# Metin Alıntısı:
-------------------------

Diğer taraftan 6102 sayılı Türk Ticaret Kanunu’nun 19/II. maddesi uyarınca, taraflardan biri için ticari iş sayılan bir işin diğeri için de ticari iş sayılması, davanın niteliğini ticari hale getirmeyecektir. Zira, Türk Ticaret Kanunu, Kanun gereği ticari dava sayılan davalar haricinde, ticari davayı ticari iş esasına göre değil, ticari işletme esasına göre belirlemiştir. Hal böyle olunca, işin ticari nitelikte olması davayı ticari dava haline getirmez. 6335 sayılı Kanun’un 2. maddesi ile değişik 6102 sayılı Türk Ticaret Kanunu’nun 5. maddesi uyarınca ticari davalar asliye ticaret mahkemelerince görülerek karara bağlanır. Öte yandan aynı düzenleme gereğince, asliye ticaret mahkemeleri ile diğer hukuk mahkemeleri arasındaki ilişki, 6762 sayılı Türk Ticaret Kanunu’ndan ve 6102 sayılı Türk Ticaret Kanunu’nun 6335 sayılı Kanun’la yapılan değişiklikten önceki halinden farklı olarak iş bölümü ilişkisi değil, görev ilişkisidir. Göreve ilişkin düzenlemeler, 6100 sayılı Hukuk Muhakemeleri Kanunu’nun 1. maddesi uyarınca kamu düzenine ilişkin olduğundan mahkemelerce ve temyiz incelemesi aşamasında Yargıtay’ca re’sen incelenir. Bu kuralın tek istisnası, 6335 sayılı Kanun’un 2. maddesi ile değişik 6102 sayılı Türk Ticaret Kanunu’nun 5/4. maddesinde düzenlenmiş olup, buna göre, yargı çevresinde ayrı bir asliye ticaret mahkemesi bulunmayan yerlerde asliye hukuk mahkemelerine açılan davalarda görev kuralına dayanılmamış olması görevsizlik kararı verilmesini gerektirmeyecektir. Başka bir anlatımla, yargı çevresinde asliye ticaret mahkemesi bulunmayan yerlerde bir ticari uyuşmazlığın çözümü için asliye hukuk mahkemesine genel mahkeme sıfatıyla dava açılması halinde, mahkemece görevsizlik kararı verilmeksizin işin görülmesi gerekir. Buna karşılık, Kanun aksi durumu düzenlememiş olduğundan, asliye hukuk mahkemesinin ticari olmayan bir davayı asliye ticaret mahkemesi sıfatıyla görmüş olması açıkça bozmayı gerektiren bir usule aykırılık halini oluşturmaktadır.” içtihadına yer verilmiştir.

-------------------------

# Görev Tanımı:
Lütfen metin alıntısında sayısıyla anılan bütün kanunları, metinde geçtikleri adlarıyla sıralayın.

[Kayıtlar]
-------------------------

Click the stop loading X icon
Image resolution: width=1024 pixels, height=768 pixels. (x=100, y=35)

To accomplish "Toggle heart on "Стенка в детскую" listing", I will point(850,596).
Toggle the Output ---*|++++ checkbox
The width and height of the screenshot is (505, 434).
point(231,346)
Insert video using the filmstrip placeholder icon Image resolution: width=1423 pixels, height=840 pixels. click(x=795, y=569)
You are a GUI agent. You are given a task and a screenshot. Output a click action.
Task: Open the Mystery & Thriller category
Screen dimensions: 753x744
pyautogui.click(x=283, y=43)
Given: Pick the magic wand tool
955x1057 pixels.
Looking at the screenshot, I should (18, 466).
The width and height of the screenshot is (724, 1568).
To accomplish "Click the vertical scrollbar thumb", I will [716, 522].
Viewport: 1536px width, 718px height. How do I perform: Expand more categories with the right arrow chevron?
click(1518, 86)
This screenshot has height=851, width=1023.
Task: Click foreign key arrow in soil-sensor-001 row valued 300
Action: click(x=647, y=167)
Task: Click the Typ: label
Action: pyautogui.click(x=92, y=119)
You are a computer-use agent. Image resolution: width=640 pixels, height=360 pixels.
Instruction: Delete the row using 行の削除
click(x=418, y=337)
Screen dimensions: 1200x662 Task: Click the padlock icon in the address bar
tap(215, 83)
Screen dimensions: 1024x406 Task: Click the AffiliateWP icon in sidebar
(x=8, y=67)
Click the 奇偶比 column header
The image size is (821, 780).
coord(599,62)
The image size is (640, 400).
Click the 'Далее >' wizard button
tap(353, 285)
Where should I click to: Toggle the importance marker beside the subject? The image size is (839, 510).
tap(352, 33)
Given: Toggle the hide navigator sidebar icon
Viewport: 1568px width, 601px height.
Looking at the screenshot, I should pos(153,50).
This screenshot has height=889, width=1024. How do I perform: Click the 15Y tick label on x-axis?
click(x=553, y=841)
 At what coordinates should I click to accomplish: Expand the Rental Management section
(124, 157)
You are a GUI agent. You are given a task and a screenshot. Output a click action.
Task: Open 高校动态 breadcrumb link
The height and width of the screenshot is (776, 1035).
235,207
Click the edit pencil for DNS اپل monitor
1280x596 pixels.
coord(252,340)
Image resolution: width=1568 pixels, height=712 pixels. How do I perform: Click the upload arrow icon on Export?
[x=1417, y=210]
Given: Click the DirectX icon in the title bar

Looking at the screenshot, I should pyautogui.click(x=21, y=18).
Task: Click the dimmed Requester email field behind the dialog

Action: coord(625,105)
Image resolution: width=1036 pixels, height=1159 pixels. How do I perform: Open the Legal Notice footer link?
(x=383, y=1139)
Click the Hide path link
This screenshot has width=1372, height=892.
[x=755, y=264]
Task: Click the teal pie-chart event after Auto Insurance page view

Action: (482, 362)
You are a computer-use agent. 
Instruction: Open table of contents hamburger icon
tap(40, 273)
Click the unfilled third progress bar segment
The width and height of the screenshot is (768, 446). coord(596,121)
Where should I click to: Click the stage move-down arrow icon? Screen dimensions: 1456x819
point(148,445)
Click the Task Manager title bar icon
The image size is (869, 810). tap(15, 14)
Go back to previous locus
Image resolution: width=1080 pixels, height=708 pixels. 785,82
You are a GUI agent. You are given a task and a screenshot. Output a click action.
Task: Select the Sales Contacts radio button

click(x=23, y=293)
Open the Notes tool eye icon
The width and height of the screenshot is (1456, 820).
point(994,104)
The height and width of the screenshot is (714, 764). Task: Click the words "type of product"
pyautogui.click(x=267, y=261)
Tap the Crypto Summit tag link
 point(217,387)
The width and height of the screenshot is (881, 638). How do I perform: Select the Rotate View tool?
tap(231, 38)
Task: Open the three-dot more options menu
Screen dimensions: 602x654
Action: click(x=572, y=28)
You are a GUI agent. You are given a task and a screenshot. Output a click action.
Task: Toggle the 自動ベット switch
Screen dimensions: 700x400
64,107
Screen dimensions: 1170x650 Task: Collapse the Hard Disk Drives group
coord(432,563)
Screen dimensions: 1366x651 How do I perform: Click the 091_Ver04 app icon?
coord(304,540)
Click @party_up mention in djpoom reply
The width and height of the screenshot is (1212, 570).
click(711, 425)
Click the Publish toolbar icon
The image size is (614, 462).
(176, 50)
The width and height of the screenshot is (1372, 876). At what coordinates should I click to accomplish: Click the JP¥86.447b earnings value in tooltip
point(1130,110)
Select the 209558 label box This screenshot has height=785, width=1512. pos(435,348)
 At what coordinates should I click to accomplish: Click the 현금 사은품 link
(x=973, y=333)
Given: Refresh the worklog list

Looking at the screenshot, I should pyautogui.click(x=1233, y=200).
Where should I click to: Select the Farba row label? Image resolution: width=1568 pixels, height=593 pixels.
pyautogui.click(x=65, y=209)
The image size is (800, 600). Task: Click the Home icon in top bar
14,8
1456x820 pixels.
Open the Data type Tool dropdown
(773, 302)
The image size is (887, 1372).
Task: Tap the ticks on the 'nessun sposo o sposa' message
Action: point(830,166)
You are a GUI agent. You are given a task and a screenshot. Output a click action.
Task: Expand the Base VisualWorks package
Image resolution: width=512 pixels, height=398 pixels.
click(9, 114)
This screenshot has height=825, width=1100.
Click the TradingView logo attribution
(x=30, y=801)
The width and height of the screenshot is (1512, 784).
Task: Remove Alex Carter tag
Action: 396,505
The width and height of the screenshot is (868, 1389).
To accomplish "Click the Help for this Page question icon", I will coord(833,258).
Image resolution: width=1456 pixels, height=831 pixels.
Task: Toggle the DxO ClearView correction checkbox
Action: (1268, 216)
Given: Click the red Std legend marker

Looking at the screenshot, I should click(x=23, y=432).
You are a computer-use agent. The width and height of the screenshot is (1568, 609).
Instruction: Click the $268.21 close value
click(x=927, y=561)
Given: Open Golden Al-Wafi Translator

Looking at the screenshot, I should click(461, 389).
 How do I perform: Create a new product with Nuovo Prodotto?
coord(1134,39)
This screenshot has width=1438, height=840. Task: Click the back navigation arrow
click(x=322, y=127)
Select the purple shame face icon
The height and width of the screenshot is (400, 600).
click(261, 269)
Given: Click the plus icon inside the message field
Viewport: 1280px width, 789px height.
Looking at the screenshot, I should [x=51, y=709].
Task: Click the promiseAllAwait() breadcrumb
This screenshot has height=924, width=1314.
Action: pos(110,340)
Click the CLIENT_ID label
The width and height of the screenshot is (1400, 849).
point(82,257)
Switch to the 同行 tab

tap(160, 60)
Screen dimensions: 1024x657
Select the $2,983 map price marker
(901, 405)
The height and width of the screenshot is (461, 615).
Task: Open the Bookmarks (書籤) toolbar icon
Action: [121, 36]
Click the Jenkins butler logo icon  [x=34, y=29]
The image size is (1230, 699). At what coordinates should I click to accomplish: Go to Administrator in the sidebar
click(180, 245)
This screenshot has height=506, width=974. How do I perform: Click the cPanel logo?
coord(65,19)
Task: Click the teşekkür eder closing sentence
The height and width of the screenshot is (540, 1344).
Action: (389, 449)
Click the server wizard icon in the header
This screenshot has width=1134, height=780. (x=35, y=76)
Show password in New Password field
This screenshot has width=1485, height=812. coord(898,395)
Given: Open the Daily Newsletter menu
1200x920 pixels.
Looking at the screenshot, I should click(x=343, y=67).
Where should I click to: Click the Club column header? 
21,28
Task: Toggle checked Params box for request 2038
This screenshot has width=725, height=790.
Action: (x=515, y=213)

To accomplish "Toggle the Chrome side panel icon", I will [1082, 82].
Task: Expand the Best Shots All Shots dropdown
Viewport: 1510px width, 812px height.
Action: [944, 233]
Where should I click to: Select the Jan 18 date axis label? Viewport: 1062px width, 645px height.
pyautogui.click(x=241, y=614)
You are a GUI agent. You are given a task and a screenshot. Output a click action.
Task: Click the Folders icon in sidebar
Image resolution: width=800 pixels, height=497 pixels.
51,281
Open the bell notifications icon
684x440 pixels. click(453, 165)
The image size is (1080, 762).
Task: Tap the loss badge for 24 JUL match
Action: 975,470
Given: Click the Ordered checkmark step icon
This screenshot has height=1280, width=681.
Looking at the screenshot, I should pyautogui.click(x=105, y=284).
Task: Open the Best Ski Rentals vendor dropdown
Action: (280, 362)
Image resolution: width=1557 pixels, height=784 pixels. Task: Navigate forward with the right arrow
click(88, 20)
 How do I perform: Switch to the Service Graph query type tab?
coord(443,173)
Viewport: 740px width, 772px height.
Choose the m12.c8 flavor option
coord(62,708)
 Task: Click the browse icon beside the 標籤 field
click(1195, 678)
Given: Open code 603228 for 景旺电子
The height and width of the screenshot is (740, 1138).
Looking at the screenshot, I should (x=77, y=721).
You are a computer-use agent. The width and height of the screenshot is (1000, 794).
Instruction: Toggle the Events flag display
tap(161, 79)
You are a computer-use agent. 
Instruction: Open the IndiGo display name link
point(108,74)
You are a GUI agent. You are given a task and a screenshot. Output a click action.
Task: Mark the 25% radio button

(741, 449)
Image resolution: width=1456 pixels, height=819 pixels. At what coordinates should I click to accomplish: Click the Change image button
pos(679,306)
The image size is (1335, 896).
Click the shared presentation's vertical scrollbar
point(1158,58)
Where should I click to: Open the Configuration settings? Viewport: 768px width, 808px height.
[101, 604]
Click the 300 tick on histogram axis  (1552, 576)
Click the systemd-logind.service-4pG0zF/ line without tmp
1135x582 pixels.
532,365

-------------------------

# Görev Çözümü:
- 6102 sayılı Türk Ticaret Kanunu
- 6335 sayılı Kanun
- 6762 sayılı Türk Ticaret Kanunu
- 6100 sayılı Hukuk Muhakemeleri Kanunu